第八話「姫島彩乃」
「18歳になった姫島君ですが、何かやりたい事はありますか?」
マイクを持った女性司会者。
彩乃は特に表情を強張らせるでも無く、優しく微笑むでも無く。淡々と質問に答える。
「やりたい事……と言うよりかは僕の夢ですが」
「是非、お聞かせ願えますか?」
司会者は興味津々に顔を輝かせた。
「25歳までにジャニーズを引退する事……それが僕の夢です」
街角の大型ビジョンに映る姫島彩乃は、平然とそう言ってのけた。
「彩乃君!!」
テレビ番組の撮影終了後。マネージャーは彩乃の楽屋の扉を荒々しく叩いた。
「なんですか?」
彩乃は、個別に呼びつけたマッサージ師のマッサージを受けている所だった。横になったまま、顔をマネージャーへと向ける。
「なんだじゃないよ! さっきのインタビュー、もう日本中で大騒ぎになってるぞ!?」
事務所トップクラスのタレントである姫島彩乃。あんな発言をすれば、ある程度騒ぎになるのは目に見えていた。
「知りません。僕は聞かれたから答えたまでで……。文句ならあの不細工なインタビュアーに言って下さい」
「おい、そういう事言うのもやめろって言ってあるだろ? 一般人に聞かれたらスキャンダルになる……って、俺が言いたいのはそんな事じゃなくて、何だよ、25歳で引退するって!!」
マネージャーのまったく纏まらない話を片耳に聞きながら、彩乃は不快感を露にしていた。どうやらこの騒ぎでマネージャーは相当大変な思いをしているらしい。
「どうもこうも……話してなかったですか? 僕は25歳までには事務所を引退します」
彩乃は優しい笑顔でそう語る。
「引退って……どうしてだよ! タレント業が辛いか!?」
「まあ、それもありますけど」
マッサージがとても気持ち良いようで、彩乃は大きな欠伸を吐き出した。
「冗談やめてくれ! 今だって何とか頑張れてるじゃないか! 大学も卒業して、仕事に専念できるようになればきっと楽しくなる!」
「今は無理矢理体に鞭打ってるだけです。これをこの先何十年と続けるなんて……寿命が勿体無いです」
「いや、そもそも僕は大学なんて行かなくても良いって言ったじゃないか。彩乃君なら人気が落ちて仕事が無くなるなんて事は絶対に無いし、学歴なんて付けなくてもやっていける筈だ」
そう言うと彩乃は重い体を起こし、マッサージ師に楽屋を出る様指示した。
「……な、なんだよ」
二人きりになった楽屋で、マネージャーは少し萎縮した。
「確かに……なりたくてもなれない人間が星の数程いるこの職業。せっかく美しく生まれてきた僕が自ら身を退くのは多少なり申し訳なくも思う。マネージャーの言う通り、学生時代が終われば少しは負担も減るのかもしれない。だがね……」
彩乃が一歩、二歩とマネージャーの方へと歩み寄るのに比例して、マネージャーは後方へと下がってゆく。

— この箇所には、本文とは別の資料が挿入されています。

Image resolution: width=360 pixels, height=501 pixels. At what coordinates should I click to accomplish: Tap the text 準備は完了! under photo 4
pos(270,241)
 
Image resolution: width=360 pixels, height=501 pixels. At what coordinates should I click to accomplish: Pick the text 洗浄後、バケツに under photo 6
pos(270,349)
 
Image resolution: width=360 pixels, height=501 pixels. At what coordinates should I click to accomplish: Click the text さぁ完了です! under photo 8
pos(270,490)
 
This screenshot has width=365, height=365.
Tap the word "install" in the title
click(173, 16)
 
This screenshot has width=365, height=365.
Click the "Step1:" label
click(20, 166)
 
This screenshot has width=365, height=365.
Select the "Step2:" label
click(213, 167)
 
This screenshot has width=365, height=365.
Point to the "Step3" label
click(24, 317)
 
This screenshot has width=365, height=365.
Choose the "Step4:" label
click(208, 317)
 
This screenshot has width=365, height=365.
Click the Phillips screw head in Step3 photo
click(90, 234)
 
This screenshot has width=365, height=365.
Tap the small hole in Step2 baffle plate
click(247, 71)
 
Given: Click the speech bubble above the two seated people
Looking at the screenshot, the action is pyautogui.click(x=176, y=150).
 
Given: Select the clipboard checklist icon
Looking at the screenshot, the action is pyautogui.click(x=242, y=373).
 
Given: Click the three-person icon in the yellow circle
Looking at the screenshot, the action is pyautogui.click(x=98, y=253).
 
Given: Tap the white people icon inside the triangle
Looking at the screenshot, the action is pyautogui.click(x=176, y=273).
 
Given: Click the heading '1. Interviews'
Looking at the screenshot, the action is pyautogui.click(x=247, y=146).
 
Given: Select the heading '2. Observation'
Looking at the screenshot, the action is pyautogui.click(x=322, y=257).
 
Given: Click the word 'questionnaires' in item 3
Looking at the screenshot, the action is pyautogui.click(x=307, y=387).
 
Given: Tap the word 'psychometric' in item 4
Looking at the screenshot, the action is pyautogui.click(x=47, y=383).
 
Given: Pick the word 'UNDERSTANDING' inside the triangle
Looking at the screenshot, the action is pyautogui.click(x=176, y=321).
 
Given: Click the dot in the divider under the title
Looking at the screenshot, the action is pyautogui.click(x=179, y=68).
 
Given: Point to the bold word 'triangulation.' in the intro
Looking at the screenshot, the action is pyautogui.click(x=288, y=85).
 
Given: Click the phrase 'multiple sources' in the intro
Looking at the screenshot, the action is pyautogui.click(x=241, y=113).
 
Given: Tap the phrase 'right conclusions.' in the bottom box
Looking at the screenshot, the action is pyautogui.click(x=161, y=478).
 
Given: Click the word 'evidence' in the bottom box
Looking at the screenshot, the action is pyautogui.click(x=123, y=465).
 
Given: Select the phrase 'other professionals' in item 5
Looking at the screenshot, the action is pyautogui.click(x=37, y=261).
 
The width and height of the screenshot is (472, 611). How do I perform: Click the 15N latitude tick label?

「僕はね、美人な人といっぱいエッチな事がしたいんだよ」
一瞬、信じられない程に空気が凍り付いた。
あまりの衝撃に、マネージャーは言葉を失う。
「おっと、君とてこの意思を批難する権利は無い筈だ。男として生まれたからには、異性とそういうコトをしたくなるのがこの世の常」
彩乃は高らかに、まるで選挙演説かの様に持論を語り出した。
「だがどうだ。ジャニーズという悪魔の団体はそれを許さない。ちょっと女と街を歩くだけでやれスキャンダルだやれ熱愛報道がどーたらだの……まるで拷問だ」
そう語る彩乃の目の奥は深く濁っており、憎しみの深さが伺える。
「それ以前に、こんな殺人レベルの仕事の忙しさではそもそも機会が得られない! 一体事務所の基準はどうなってる!! ちゃんと労働基準法を守っているのか!?」
「そ、それは彩乃君が北海道の大学に行くからじゃ……」
「やかましい! 東京は人間の住む所では無い!! 水の汚さ、人の多さ、人間味の無さ、ゴキブリ……こんな所に住めと言うなら俺は自害するぞ!!」
彩乃は激昂した。マネージャーの胸ぐらを掴まんばかりの勢いで叫び散らす。
――こんなやりとりが暫く行われた後、彩乃は正気を取り戻したかのようにゆっくりと呼吸を落ち着かせた。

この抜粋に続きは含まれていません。